Weser-Ems-Liga: Hude/Falkenburg gewinnt Derby

08.02.2011

LANDKREIS Die HSG Hude/Falkenburg II hat das Derby in der Handball-Weser-Ems-Liga der Frauen gewonnen. Sie setzte sich beim TSV Ganderkesee durch. Die HSG Harpstedt/Wildeshausen und die TSG Hatten-Sandkrug mussten am Wochenende Niederlagen hinnehmen. Die Partie der HSG Grüppenbühren/Bookholzberg gegen die HSG Varel wurde auf Wunsch der Varelerinnen erst am Spieltag vom Staffelleiter abgesetzt.

Tura Marienhafe – HSG Harpstedt/Wildeshausen 23:22 (12:13). Eine gute Leistung der HSG blieb unbelohnt. Es fehlte ein Quäntchen Glück, um den verdienten Punkt mit in den Landkreis zu nehmen. Das Team der Trainerinnen Marlis Holste und Ilona Beuke kämpfte sehr engagiert und hatte in Sonja Lasrich und Anna Terfehr Spielerinnen, die im Angriff die Akzente setzten und die Defensive organisierten. Die HSG ließ sich in der ersten Halbzeit von einem 5:10-Rückstand nicht aus dem Konzept bringen. Mit großem kämpferischen Einsatz kam sie zurück und lag zur Pause sogar mit 13:12 vorn. Nach dem Seitenwechsel schien die HSG aber nicht mehr bei der Sache zu sein. Die Ostfriesinnen sahen Mitte der zweiten Halbzeit beim 20:14 schon wie der sichere Sieger aus. Doch es ging ein Ruck durch das HSG-Team. Es startete eine Aufholjagd, die allerdings nicht von Erfolg gekrönt war.

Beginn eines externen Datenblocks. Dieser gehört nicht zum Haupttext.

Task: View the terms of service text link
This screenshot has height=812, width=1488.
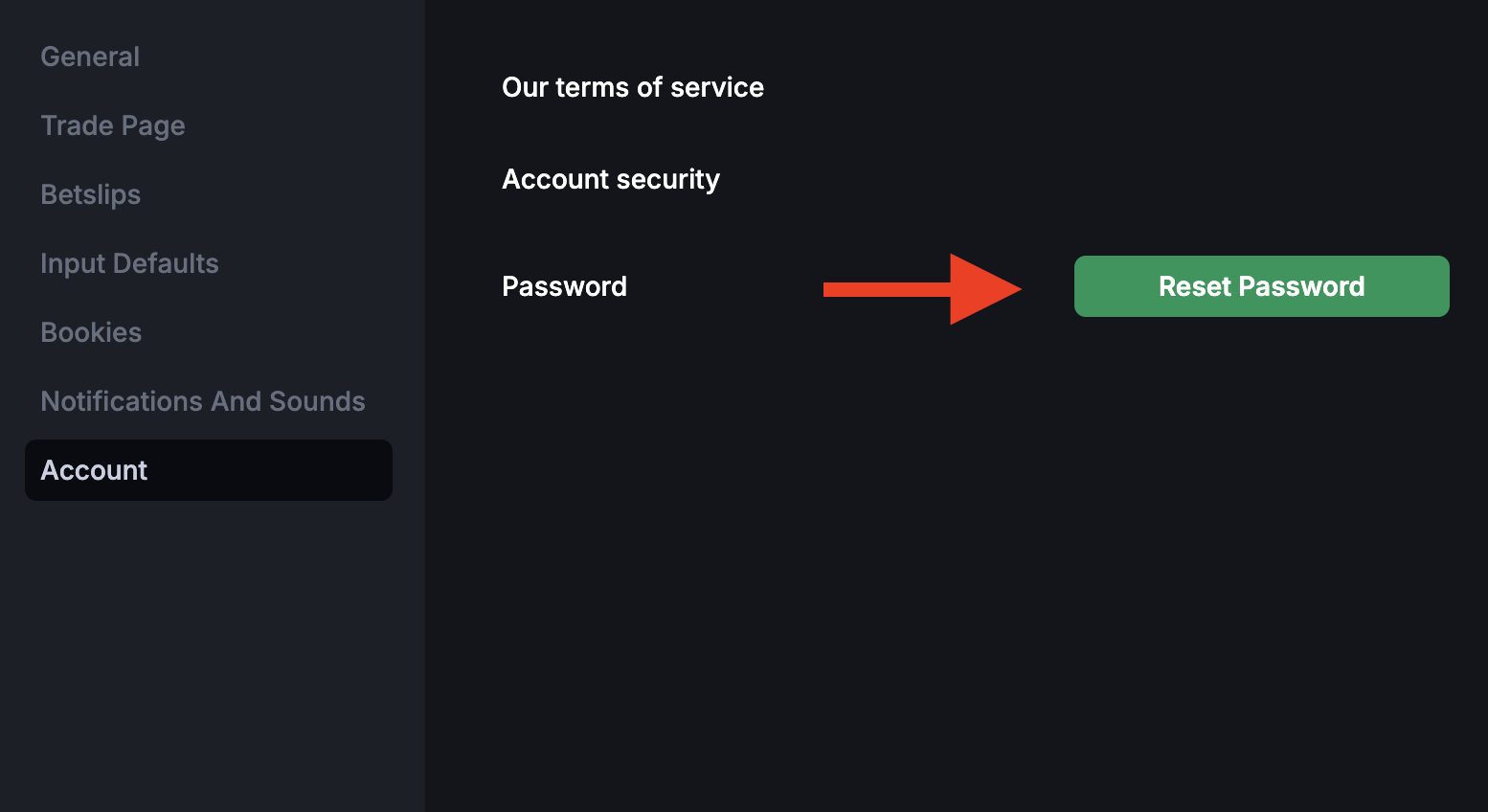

HSG DelmenhorstSC Ihrhove 07 19:13 (8:8). Die HSG feierte einen Arbeitssieg. Vor allem in der ersten Halbzeit tat sich der Tabellenführer sehr schwer. Nach dem Seitenwechsel gab es vor allem im Angriff eine deutliche Leistungssteigerung. Mit sieben Toren in Folge setzten sich die Gastgeberinnen bis Mitte der zweiten Hälfte vorentscheidend ab.

TSV Ganderkesee – HSG Hude/Falkenburg II 17:24 (9:9). Die Deckung der favorisierten HSG stand von Beginn an sicher, im Angriff lief es allerdings zunächst nicht rund. So hielt Ganderkesee vor der Pause, gestützt auf eine starke Abwehrformation mit einer überzeugenden Keeperin Sandra Peters als Rückhalt, sehr gut mit. Doch auch die TSV-Offensive ließ Wünsche offen. Viele klare Chancen wurden vergeben, hinzu kamen einige technische Fehler. Im zweiten Abschnitt kam die HSG-Offensive in Schwung, da das Team das Tempo erhöhte. Nach dem Gegentreffer zum 13:12 (37., Carina Freiberg) wurde zudem TSV-Rückraumspielerin Maike Berner eng gedeckt. Damit nahm die HSG dem Angriff der Gastgeberinnen viel von seiner Durchschlagskraft. Über ein 16:12 zog Hude/Falkenburg bis auf 22:14 (55.) davon.

TSG Hatten-Sandkrug – MTV Aurich 21:24 (12:9). TSG-Trainer Andreas Dunkel war nach der Partie sauer. Die Schiedsrichter hätten ihre Strafen zu einseitig ausgesprochen. Sieben Zeitstrafen gab es gegen die TSG, keine gegen die Gäste. Vor allem ein Foul an Wiekbe Neelen, die danach kurz vor dem Ende verletzt vom Platz musste, ärgerte ihn, weil es keine Strafe gab. Sein Team kam dadurch aus dem Rhythmus und musste eine Niederlage hinnehmen. Die TSG hatte von Beginn an in Führung gelegen. Ganz stark spielte sie nach der Pause und ging mit 15:9 in Führung. In Unterzahl kassierte das Team vier Tore in Folge, blieb dann aber bis zum 18:16 vorn. Weitere Zeitstrafen nutzte der Gast, um die Führung zu übernehmen. Dennoch hatte die TSG bist zum 21:22 durch Lena Friese alle Chancen. Doch dann verletzte sich Neelen.